What is a Woman?

What is a Woman?

When the prince received an anonymous letter informing him that the little mermaid was not a human woman, he summoned her, doing his best to hide his disgust.

“It’s just that, well, I can’t have a wife who is a,” he lowered his voice to a whisper, “you know, a fish.” He took a deep breath and tried to regain his composure. “Of course, you look like a human, but that doesn’t mean you are one. Inside, where it counts, you still have a fishy nature, no? Looking like something and being that thing are not the same thing. You can never be a real woman. Let’s be honest.”

The little mermaid, having given up her voice for the privilege of having legs and feet that stabbed her like knives, could say nothing. She had done everything she could think of to become human, and that still was not enough. “Of course,” the prince went on, gaining confidence as he went, “we can have our best physicians take care of this, this aberration of yours. I mean wouldn’t you rather be your true best self, swimming in the ocean? Surgeons could unmodify your legs back into fins, or whatever they really are.”

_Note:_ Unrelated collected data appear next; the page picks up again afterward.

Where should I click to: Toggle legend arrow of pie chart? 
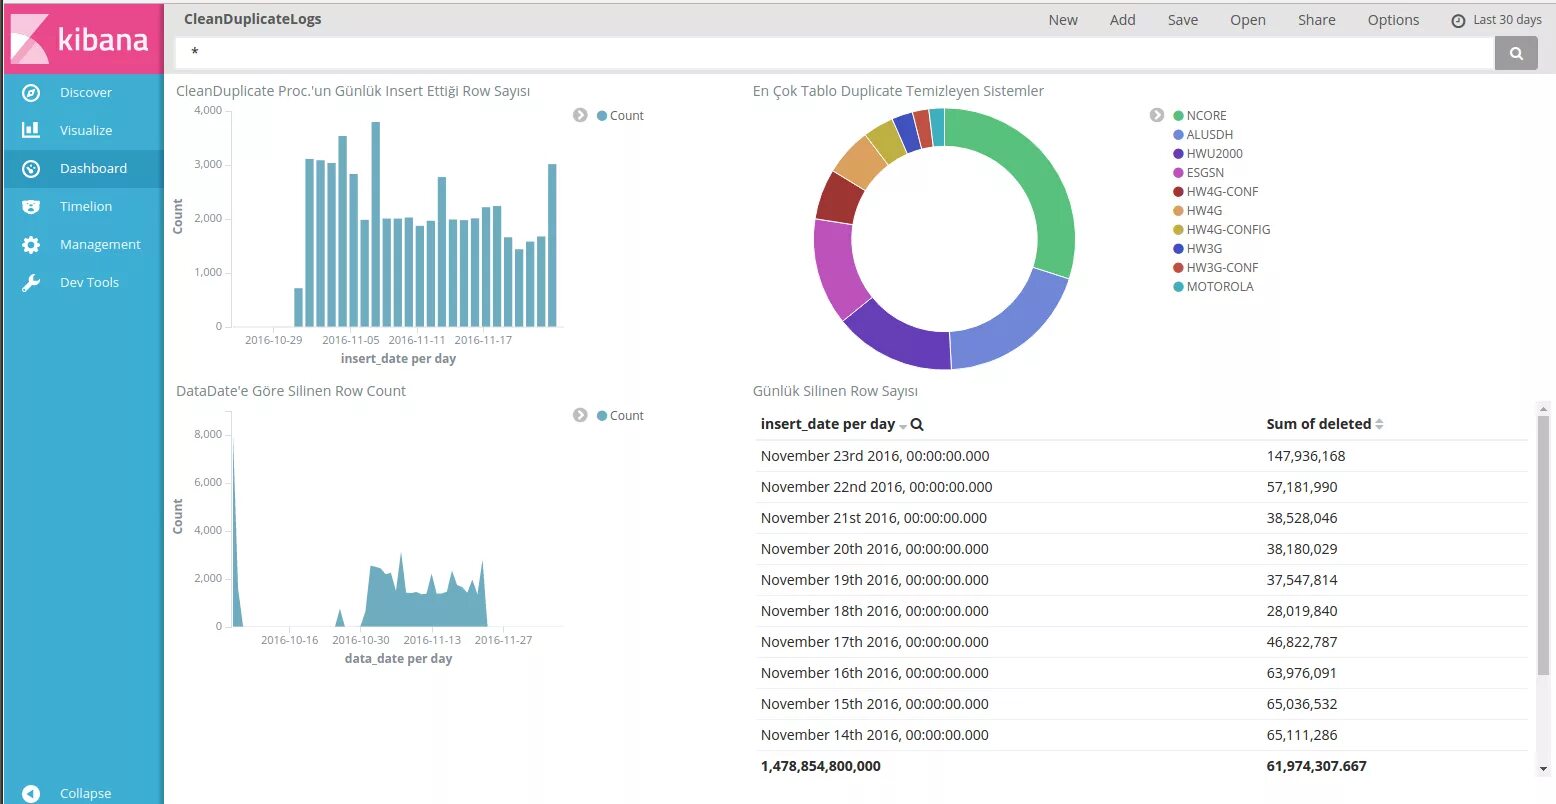click(1157, 115)
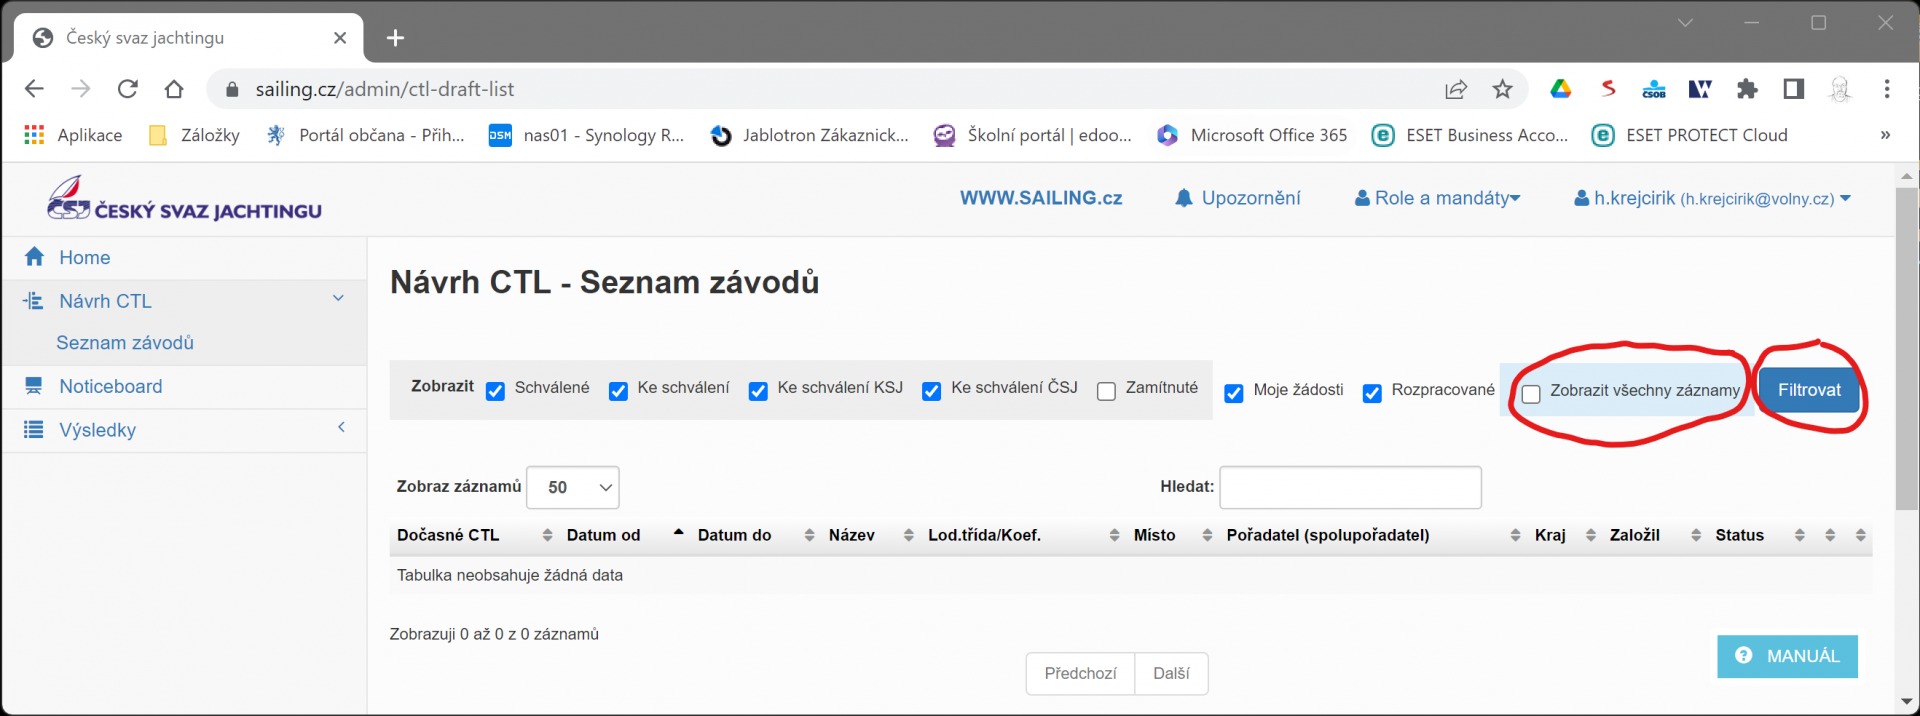The image size is (1920, 716).
Task: Click the Google Drive extension icon
Action: [x=1560, y=89]
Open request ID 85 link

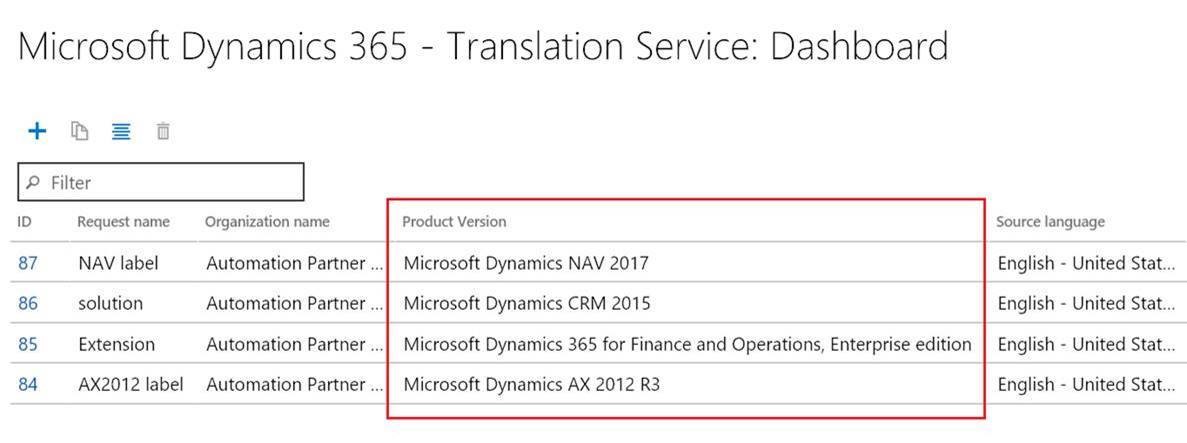point(28,344)
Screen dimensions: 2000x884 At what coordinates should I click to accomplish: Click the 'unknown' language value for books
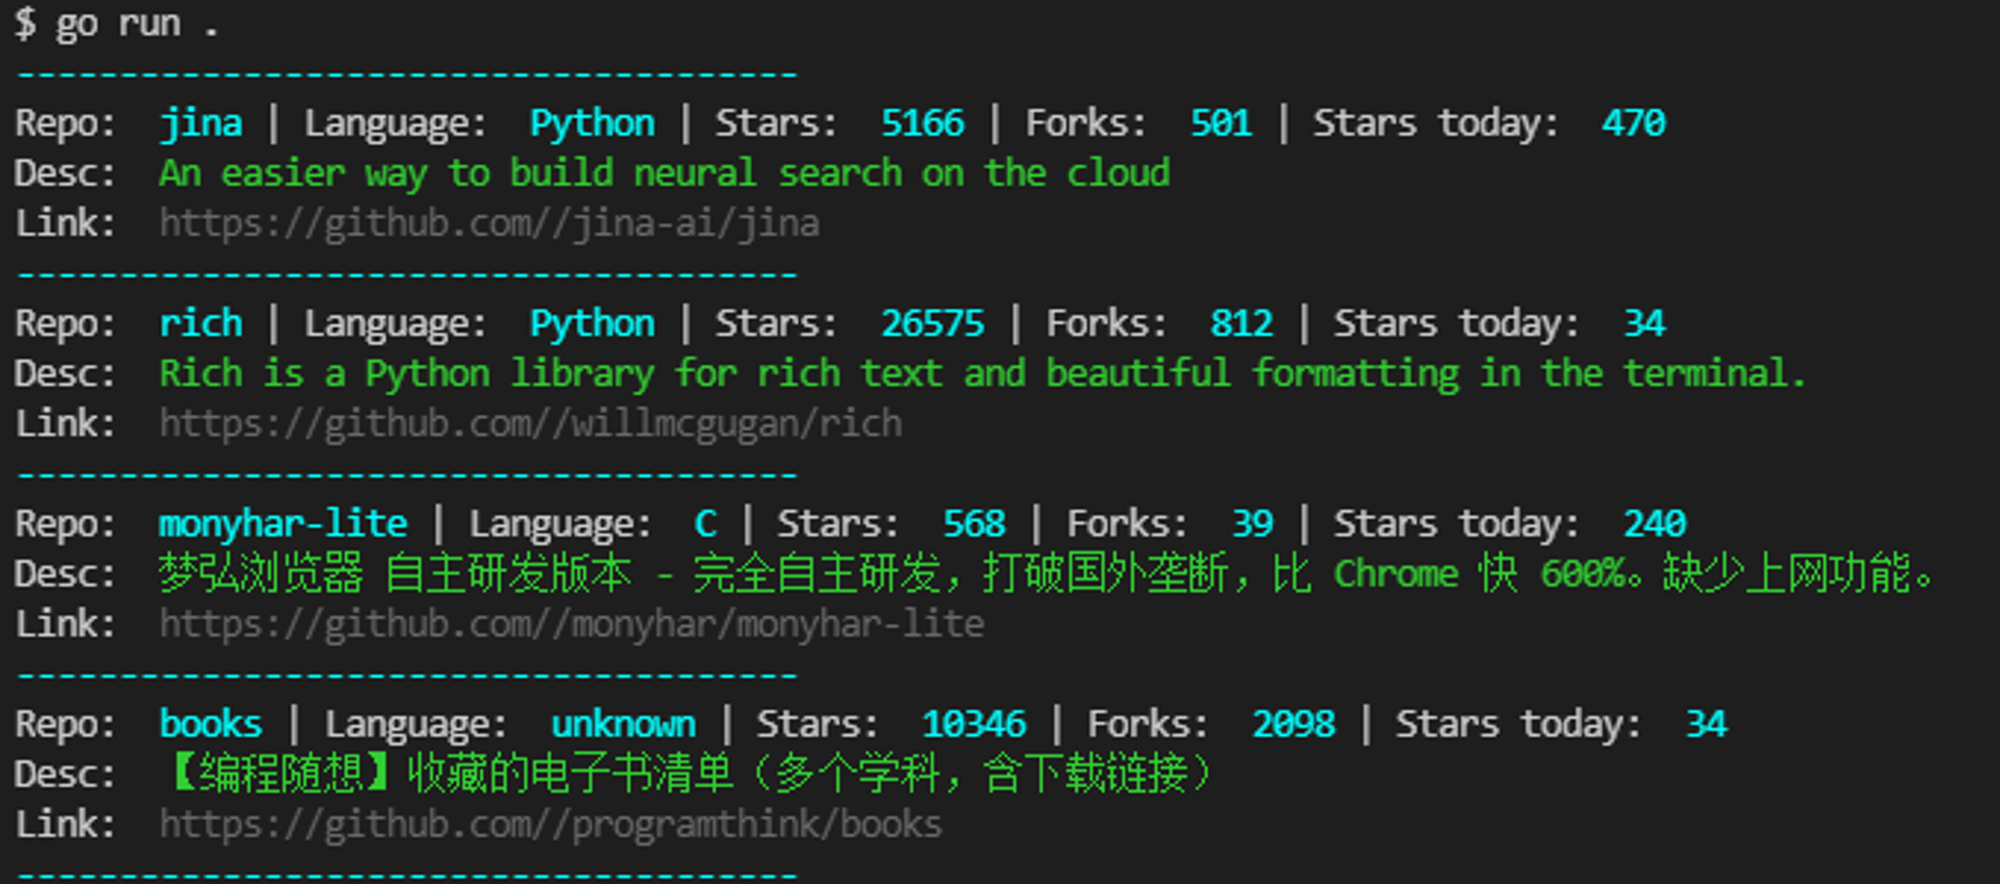tap(623, 724)
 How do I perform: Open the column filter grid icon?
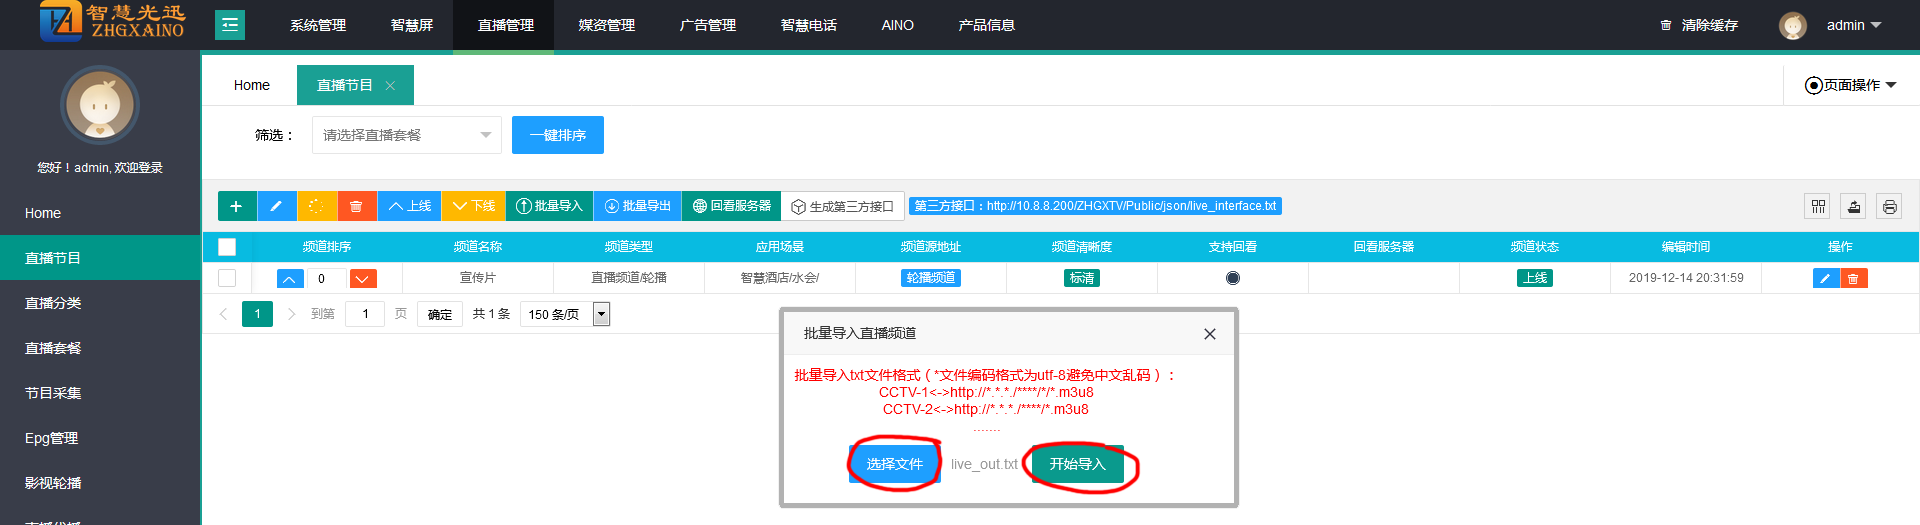click(1818, 206)
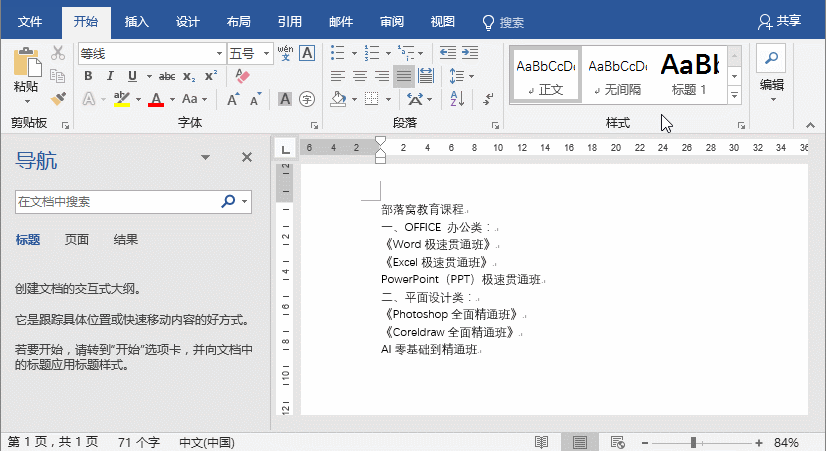Toggle italic formatting
The image size is (826, 451).
[110, 76]
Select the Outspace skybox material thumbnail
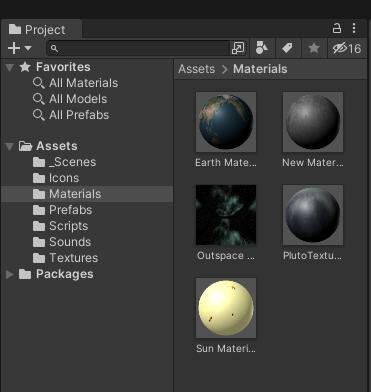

It was hard for her to keep the two ideas in her mind, the one of the prince that she had adored so much that she had been willing to make these sacrifices for, and the prince who seemed so unwilling to even consider her a person. She looked at the man in front of her and understood that the man she thought she had been in love with did not exist.

She existed, though. She existed as herself, a person who was living on land and would continue to live on land, feeling breezes, hearing thunderstorms, seeing so many stars. 

She stood there frozen, unable to make herself leave the room. Something soft twined around her ankles. She looked down at a tabby cat that lived in the palace.

 Her belly, and then her heart resonated with its purring. The vibration grew until it reached her throat.

“No,” she growled at the prince as she left forever.